Barış adil olmadan da haklı gösterilebilir mi?

Eylül 11, 2013

Barış adil olmadan da haklı gösterilebilir mi?

Siyasal uzlaşma ne zaman kabul edilebilir? Ve ne zaman, temelden kokuşmuş, sonu nereye varırsa varsın asla kabul etmememiz gereken bir şeydir? Peki ya kokuşmuş uzlaşma siyaseten gerekliyse? 

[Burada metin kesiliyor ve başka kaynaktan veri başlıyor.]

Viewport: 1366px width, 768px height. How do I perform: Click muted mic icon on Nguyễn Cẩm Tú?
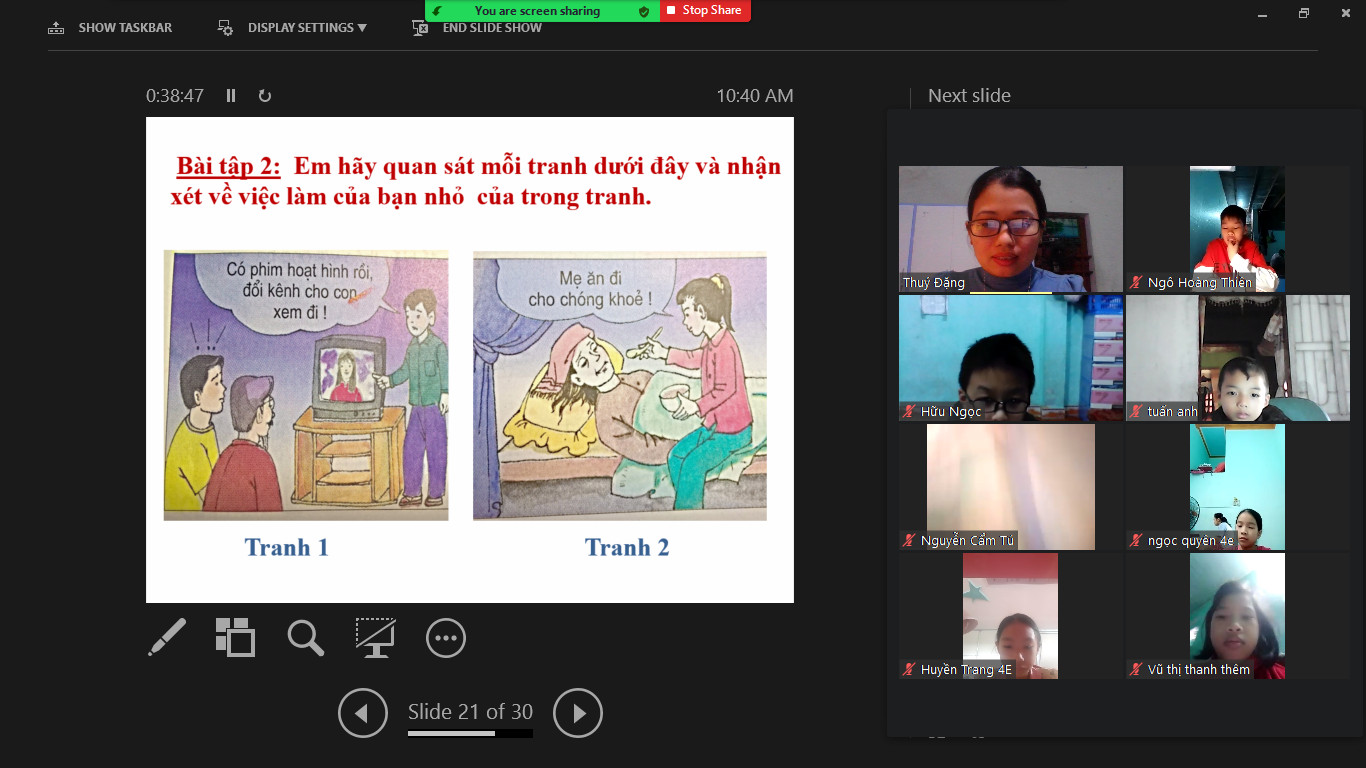point(909,540)
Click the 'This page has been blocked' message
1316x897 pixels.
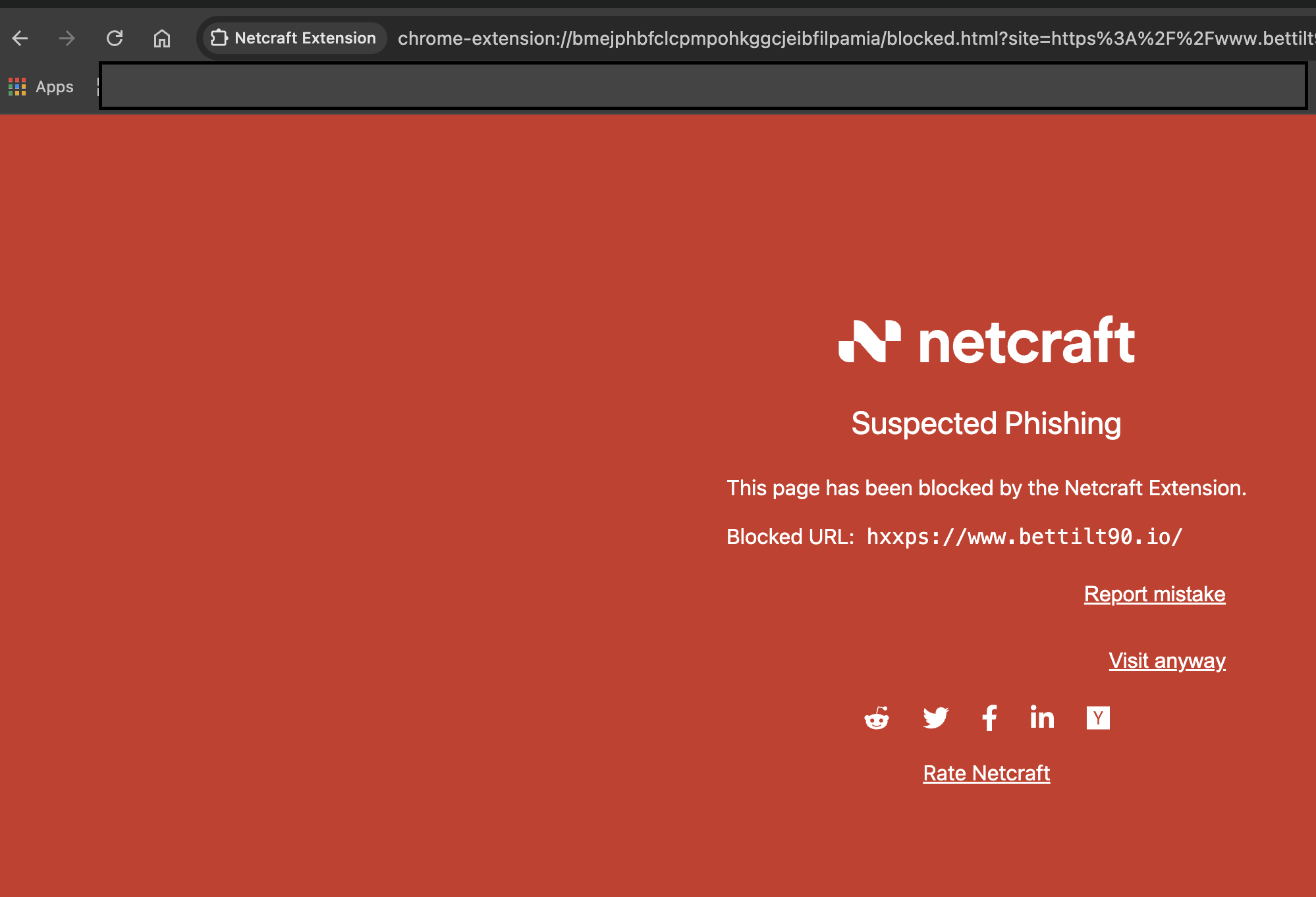pos(986,488)
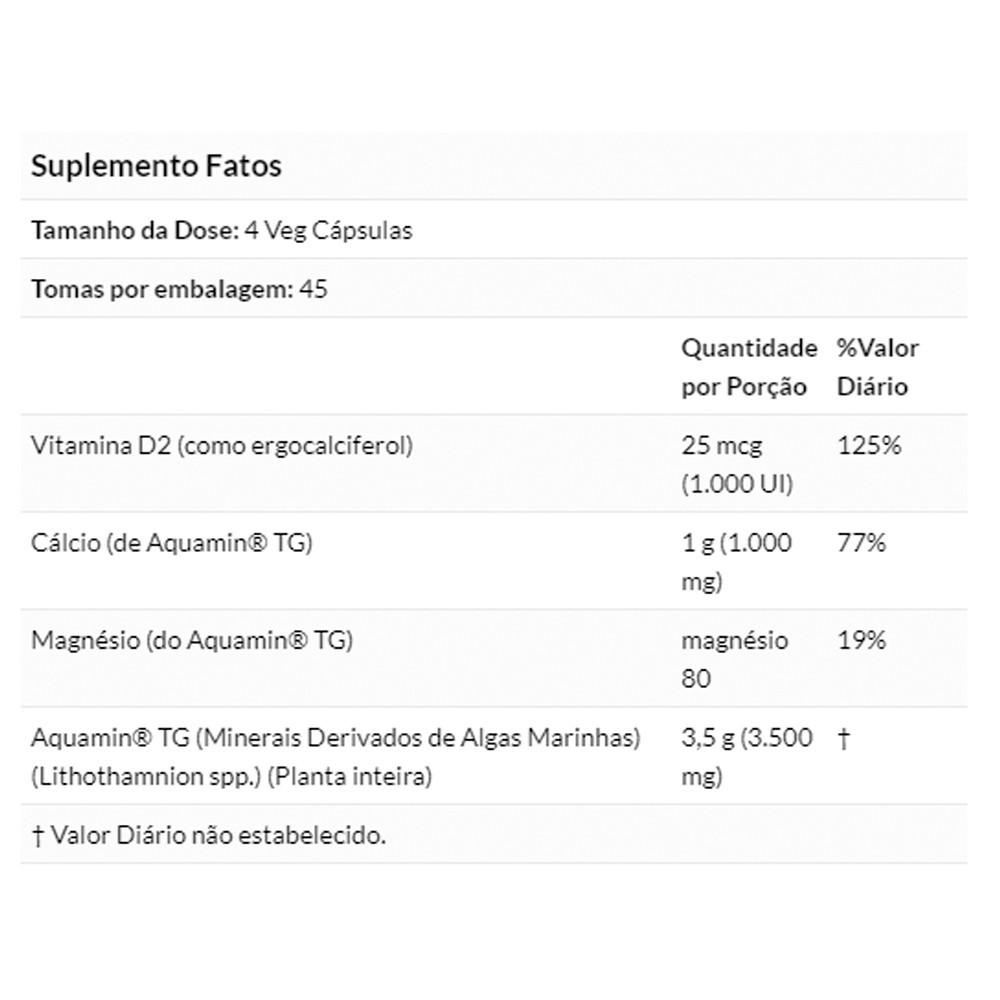Image resolution: width=1000 pixels, height=1000 pixels.
Task: Click "Aquamin® TG (Minerais Derivados de Algas Marinhas)"
Action: pyautogui.click(x=335, y=738)
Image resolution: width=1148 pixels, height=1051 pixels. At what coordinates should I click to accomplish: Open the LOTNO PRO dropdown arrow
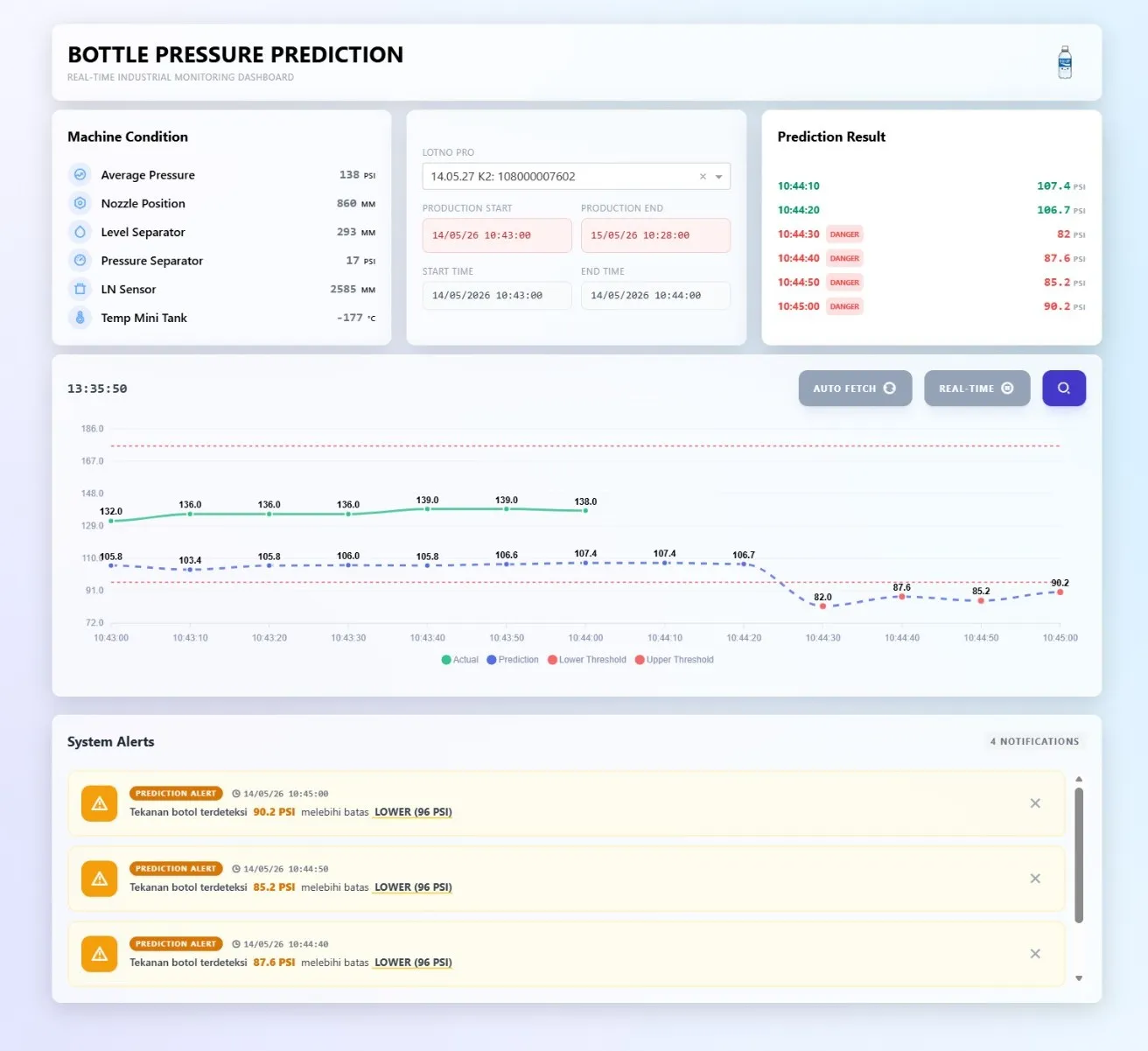pyautogui.click(x=718, y=177)
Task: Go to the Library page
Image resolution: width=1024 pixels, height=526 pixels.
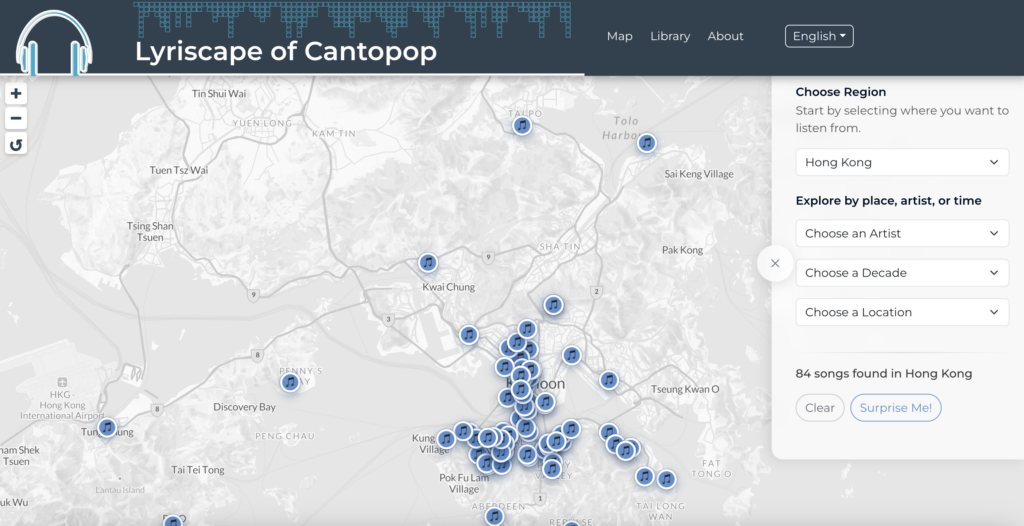Action: coord(670,36)
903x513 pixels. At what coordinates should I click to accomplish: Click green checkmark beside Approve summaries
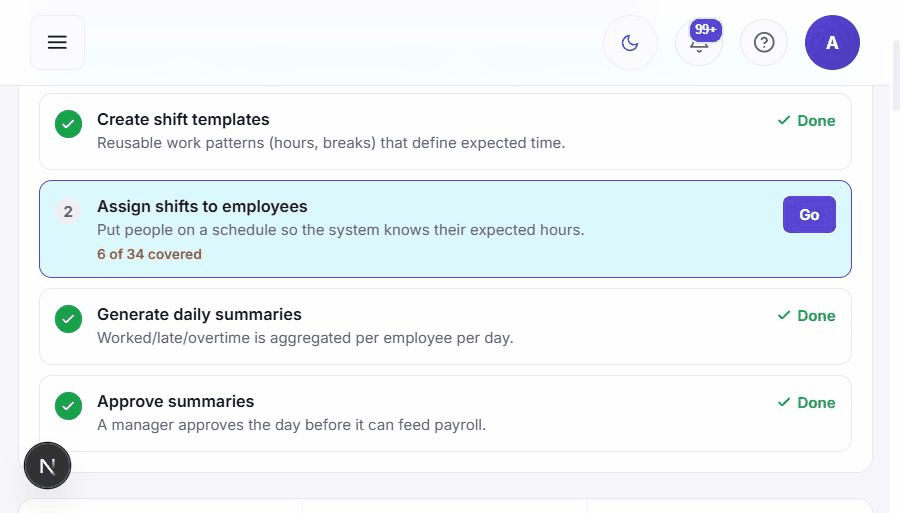coord(69,406)
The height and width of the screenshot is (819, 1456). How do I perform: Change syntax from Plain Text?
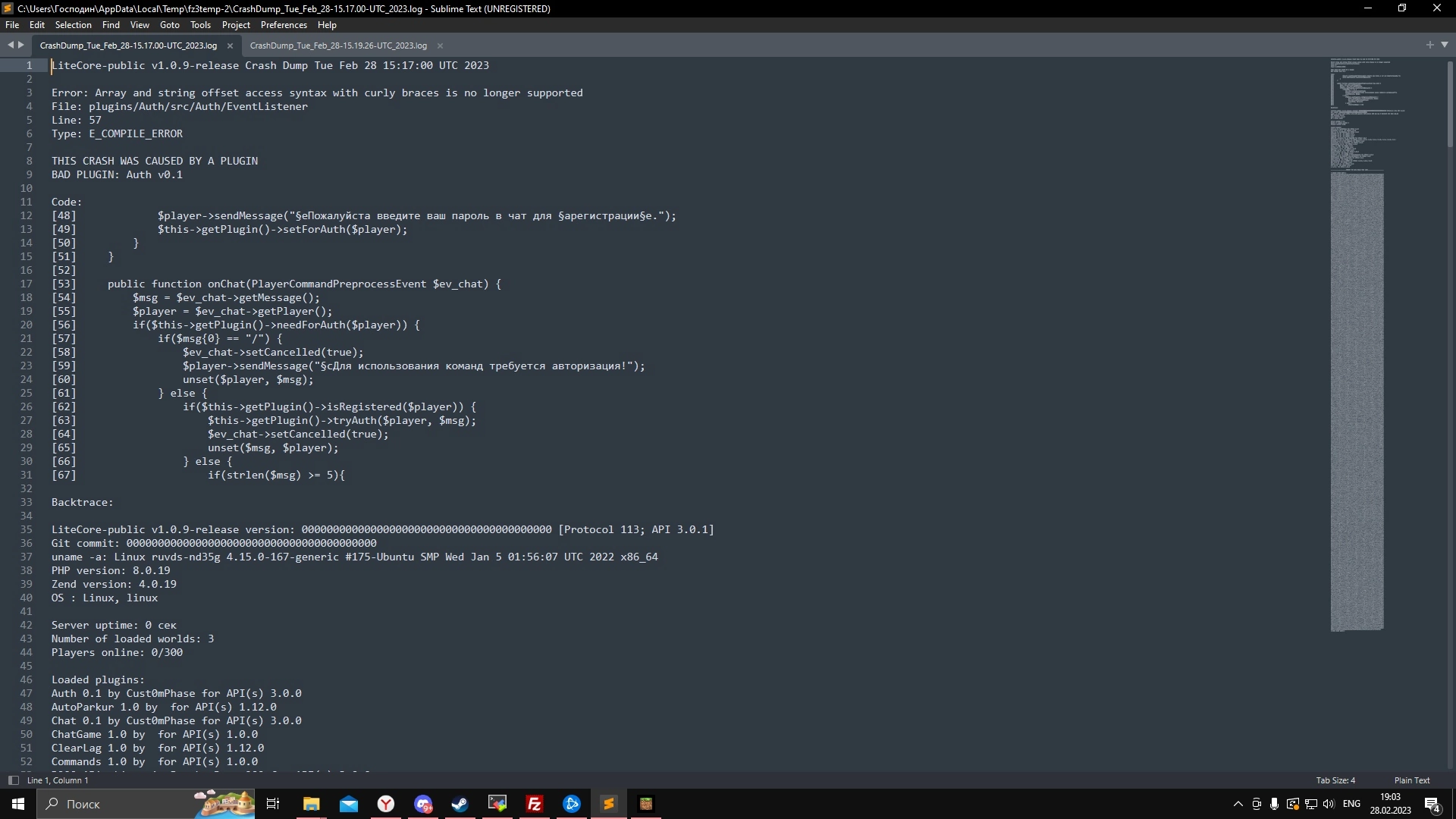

Felsefeci ve siyaset bilimci Avishai Margalit Uzlaşma ve Kokuşmuş Uzlaşmalar isimli kitabında bu benzeri pek çok sorunun yanıtını arıyor. Margalit’e göre, uzlaşma büyük bir siyasal erdemdir, özellikle de barış uğrunaysa. Fakat kabul edilebilir uzlaşmanın barış için bile ahlaki sınırları vardır. Ama işte nedir bu sınırlar? Uzlaşmayla sağlanmış barış hangi noktada adaletsiz olur? Şaşırtıcı derecede az dikkat çekmiş hayati önemdeki sorular üzerine odaklanan Margalit, sadece savaşı adil kılan şeyle değil, ne tür bir uzlaşmanın adil bir barışa olanak sağladığıyla da ilgilenmemiz gerektiğini ileri sürüyor.

Münih anlaşması, Yalta Konferansı ve Arap-İsrail barış müzakereleri de dahil geniş bir örnek yelpazesini inceleyen ödüllü akademisyen Margalit, çeşitli biçimleriyle siyasal uzlaşmanın doğasını didik didik ediyor. Felsefeyi, siyaseti ve tarihi birleştiren, canlı ve kolay anlaşılır bir üslupla yazılmış Uzlaşma ve Kokuşmuş Uzlaşmalar, savaş, barış, adalet ve mezhepçilik hakkında şaşırtıcı yeni içgörülerle dolu.

Türkiye’nin kadim Kürt Sorunu’nun ― yani demokratikleşme sorununun― şiddetten/silahtan arındırılarak siyasal ve yasal yöntemlerle ― eşitlik ve özgürlük temelinde― çözümünün tartışıldığı bugünlerde Margalit, sadece barış, uzlaşma ve onur siyaseti üzerine düşünceleriyle değil demokrasi, muhafazakarlık ve din üzerine çarpıcı görüşleriyle de dikkatle okunmayı gerektiren, ufuk açıcı bir düşünür.